#### [REQUIRED WORK]
Please restate each entry word for word.

[Start of section]

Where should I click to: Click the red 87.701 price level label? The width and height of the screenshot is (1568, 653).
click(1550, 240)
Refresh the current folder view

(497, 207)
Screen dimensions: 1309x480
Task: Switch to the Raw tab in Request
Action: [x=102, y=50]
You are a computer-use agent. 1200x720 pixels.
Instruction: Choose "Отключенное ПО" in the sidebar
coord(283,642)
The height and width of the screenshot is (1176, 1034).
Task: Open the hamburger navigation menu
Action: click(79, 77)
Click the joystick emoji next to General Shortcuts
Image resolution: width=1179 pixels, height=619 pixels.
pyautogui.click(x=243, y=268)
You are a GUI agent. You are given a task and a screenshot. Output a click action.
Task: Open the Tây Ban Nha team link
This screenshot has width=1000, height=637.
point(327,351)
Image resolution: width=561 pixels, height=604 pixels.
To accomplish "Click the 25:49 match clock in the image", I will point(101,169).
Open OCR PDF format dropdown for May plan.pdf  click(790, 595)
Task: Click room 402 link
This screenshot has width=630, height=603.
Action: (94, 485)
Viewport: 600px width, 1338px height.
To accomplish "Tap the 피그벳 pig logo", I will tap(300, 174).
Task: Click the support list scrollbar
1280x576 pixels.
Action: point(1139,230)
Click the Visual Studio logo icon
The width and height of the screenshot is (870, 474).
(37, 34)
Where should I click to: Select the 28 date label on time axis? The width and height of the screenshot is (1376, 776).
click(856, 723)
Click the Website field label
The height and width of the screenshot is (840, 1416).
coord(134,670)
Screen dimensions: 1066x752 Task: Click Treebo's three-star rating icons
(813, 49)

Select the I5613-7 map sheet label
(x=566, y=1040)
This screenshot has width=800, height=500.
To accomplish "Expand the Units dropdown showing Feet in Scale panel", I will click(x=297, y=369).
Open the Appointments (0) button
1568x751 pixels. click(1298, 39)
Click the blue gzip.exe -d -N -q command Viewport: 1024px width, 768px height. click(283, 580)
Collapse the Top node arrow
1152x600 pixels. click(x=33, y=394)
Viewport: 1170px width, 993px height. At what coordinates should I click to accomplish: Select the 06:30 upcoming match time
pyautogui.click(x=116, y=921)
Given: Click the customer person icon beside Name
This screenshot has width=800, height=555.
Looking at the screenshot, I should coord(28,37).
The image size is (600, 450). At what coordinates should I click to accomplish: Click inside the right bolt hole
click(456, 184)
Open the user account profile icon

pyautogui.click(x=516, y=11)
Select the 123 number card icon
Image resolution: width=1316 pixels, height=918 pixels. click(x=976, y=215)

[End of section]

#### [OUTPUT OF THE EXERCISE]
Where should I click to: Click the red 87.701 price level label? The width and height of the screenshot is (1568, 653).
click(1550, 240)
Refresh the current folder view

(497, 207)
Screen dimensions: 1309x480
Task: Switch to the Raw tab in Request
Action: [x=102, y=50]
You are a computer-use agent. 1200x720 pixels.
Instruction: Choose "Отключенное ПО" in the sidebar
coord(283,642)
The height and width of the screenshot is (1176, 1034).
Task: Open the hamburger navigation menu
Action: click(79, 77)
Click the joystick emoji next to General Shortcuts
Image resolution: width=1179 pixels, height=619 pixels.
pyautogui.click(x=243, y=268)
You are a GUI agent. You are given a task and a screenshot. Output a click action.
Task: Open the Tây Ban Nha team link
This screenshot has width=1000, height=637.
point(327,351)
Image resolution: width=561 pixels, height=604 pixels.
To accomplish "Click the 25:49 match clock in the image", I will point(101,169).
Open OCR PDF format dropdown for May plan.pdf  click(790, 595)
Task: Click room 402 link
This screenshot has width=630, height=603.
Action: (94, 485)
Viewport: 600px width, 1338px height.
To accomplish "Tap the 피그벳 pig logo", I will tap(300, 174).
Task: Click the support list scrollbar
1280x576 pixels.
Action: point(1139,230)
Click the Visual Studio logo icon
The width and height of the screenshot is (870, 474).
(37, 34)
Where should I click to: Select the 28 date label on time axis? The width and height of the screenshot is (1376, 776).
click(856, 723)
Click the Website field label
The height and width of the screenshot is (840, 1416).
coord(134,670)
Screen dimensions: 1066x752 Task: Click Treebo's three-star rating icons
(813, 49)

Select the I5613-7 map sheet label
(x=566, y=1040)
This screenshot has width=800, height=500.
To accomplish "Expand the Units dropdown showing Feet in Scale panel", I will click(x=297, y=369).
Open the Appointments (0) button
1568x751 pixels. click(1298, 39)
Click the blue gzip.exe -d -N -q command Viewport: 1024px width, 768px height. click(283, 580)
Collapse the Top node arrow
1152x600 pixels. click(x=33, y=394)
Viewport: 1170px width, 993px height. At what coordinates should I click to accomplish: Select the 06:30 upcoming match time
pyautogui.click(x=116, y=921)
Given: Click the customer person icon beside Name
This screenshot has width=800, height=555.
Looking at the screenshot, I should coord(28,37).
The image size is (600, 450). At what coordinates should I click to accomplish: Click inside the right bolt hole
click(456, 184)
Open the user account profile icon

pyautogui.click(x=516, y=11)
Select the 123 number card icon
Image resolution: width=1316 pixels, height=918 pixels. click(x=976, y=215)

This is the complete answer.